Ucapan Jungkook langsung saja membuat Harin dan Minhwa saling bertatapan. Secepat kilat mereka berlari ke arah jendela dan mengintip halaman depan rumah mereka. Kosong. Tak ada siapapun.

“Ck. Aku yakin pasti seperti ini jika Jungkook yang memberikan informasi. Tak dapat di percaya..” ucap Minhwa sambil kembali menutup gorden jendelanya.
“Pasti ada yang salah kenapa Jin oppa belum sampai sini..” duga Harin. Ia langsung berlari kembali ke dapur mengambil ponselnya.

“Jungkook-ah?” panggil Harin ragu.
“Ne?”
Harin menghela nafas lega mendengar suara Jungkook. Ternyata ia belum mematikan teleponnya.
“Jam berapa Jin oppa meninggalkanmu?”
“Emm.. hampir 2 jam yang lalu..”
Jawaban Jungkook membuat Harin dan Minhwa mengernyitkan dahinya.
“Apa kau yakin?” tanya Harin yang ragu dengan jawaban Jungkook.
“Kau meragukanku?” tanya Jungkook balik. Minhwa langsung merebut ponsel yang dibawa Harin.

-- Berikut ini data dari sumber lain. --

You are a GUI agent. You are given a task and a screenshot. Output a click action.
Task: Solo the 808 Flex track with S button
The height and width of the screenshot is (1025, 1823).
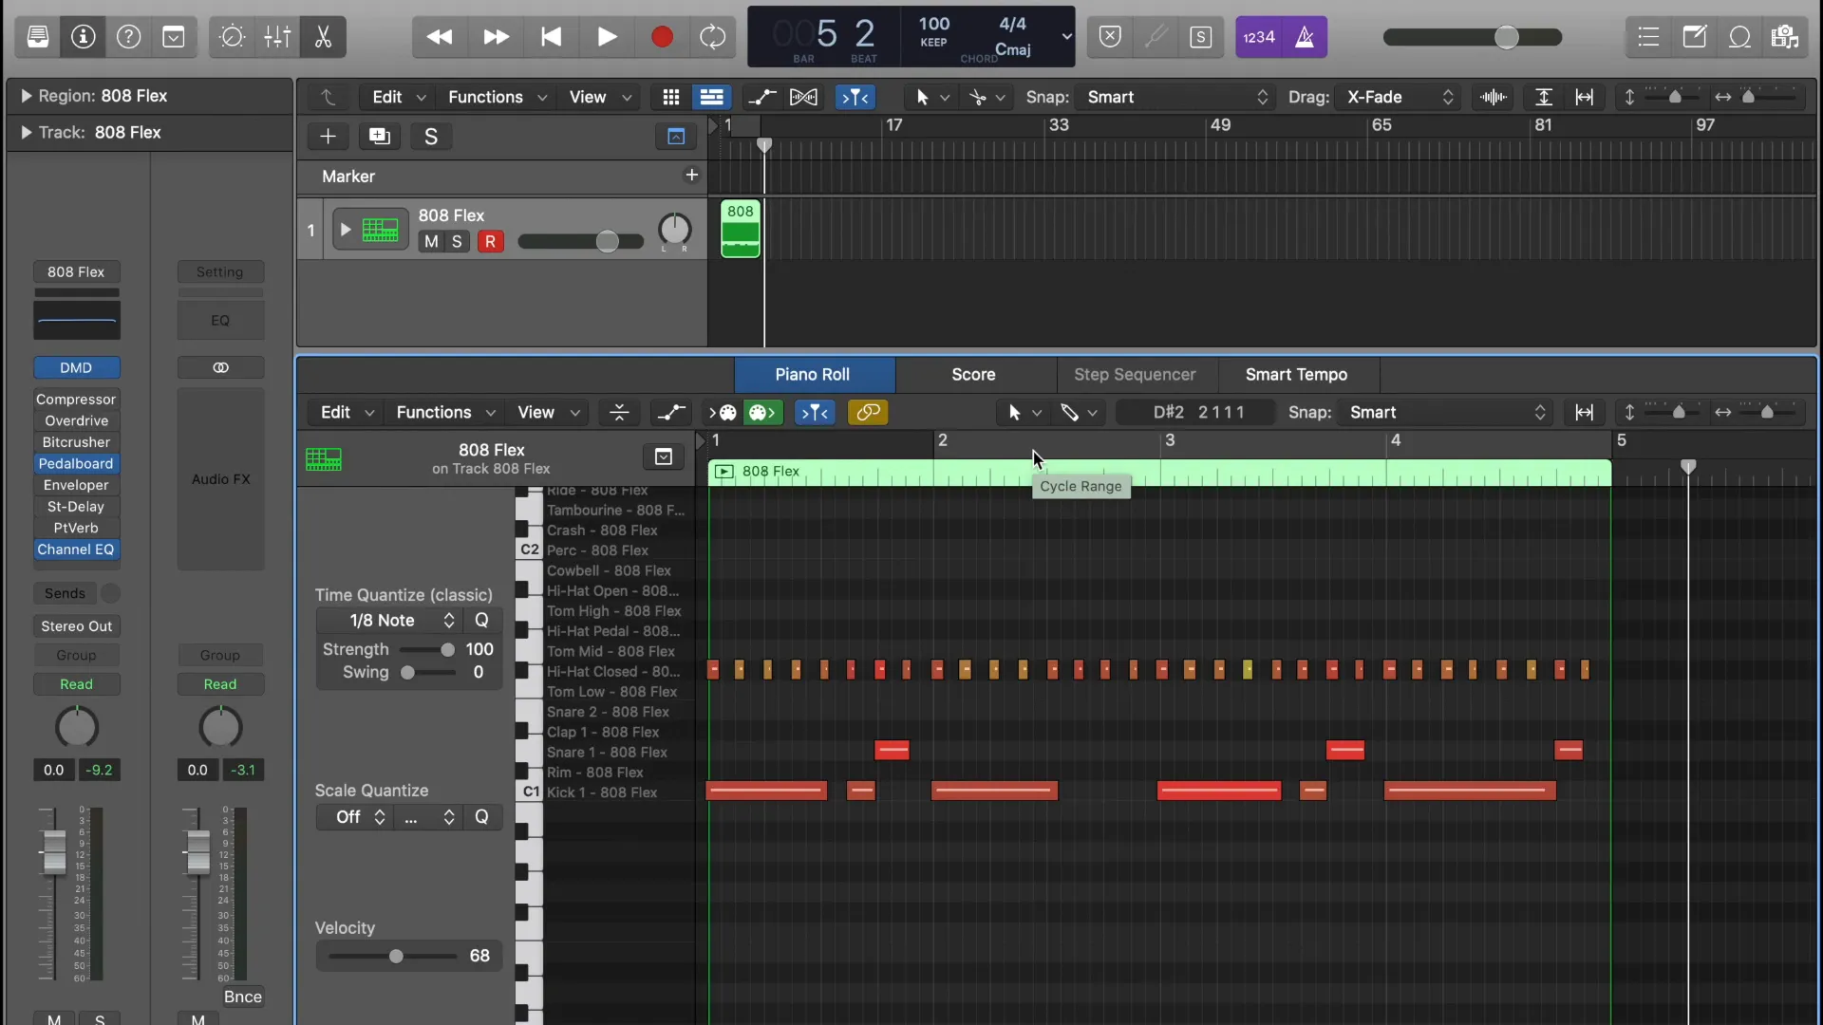click(x=457, y=242)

“Ya. Kau sangat meragukan Jeon Jungkook!” seru Minhwa kesal.
“Oh! Min.. Minhwa nuna.. A.. Annyeong haseyo..” sapa Jungkook seperti bergumam tak jelas, kaget karena tiba-tiba mendengar suara Minhwa.
Minhwa menghela nafasnya pelan. Sebenarnya ia tidak mau terlibat dengan perbincangan Jungkook dan Harin. Namun pernyataan Jungkook yang terakhir mengenai Jin tadi membuat Minhwa khawatir. Jarak rumah Minhwa dengan kantor Bighit hanya perlu ditempuh 20 menit, sedangkan jika dari dorm BTS hanya 15 menit. 2 jam? Itu waktu yang lebih dari cukup untuk bolak-balik dari rumah Minhwa menuju dorm lebih dari 4 kali.

“Ini pertanyaan ‘yes’ or ‘no’, jadi jawab aku dengan jelas. Arra?” suruh Minhwa.
“Ne.” Jawab Jungkook semangat.
“Apa Jin hyung benar-benar mau kerumahku?”
“Ne.”
“Dia benar-benar sudah pergi selama 2 jam?”
“Ne.”
“Dia pergi sendirian?”
“Ne.”
“Apa kau masih menyukaiku?”
“Ne. Eh? Aahh.. Anii! Anii!”

Minhwa terkekeh mendengar Jungkook yang tiba-tiba gugup karena pertanyaannya yang berubah tiba-tiba.
“Nuna.. itu..”
“Aku tak mau dengar alasannya. Aku sudah bilang tadi ini hanya pertanyaan yes or no.” Ucap Minhwa tak mau mendengarkan penjelasan Jungkook. “Lalu kemana ia pergi?” tanya Minhwa seperti menanyai dirinya sendiri.
“Apa ia tidak bersamamu, nuna?” tanya Jungkook.
“Aku tidak bertemu dengannya sama sekali. Ia hanya menelponku beberapa saat tadi..” jawab Minhwa. Harin merebut ponselnya lagi dari tangan Minhwa.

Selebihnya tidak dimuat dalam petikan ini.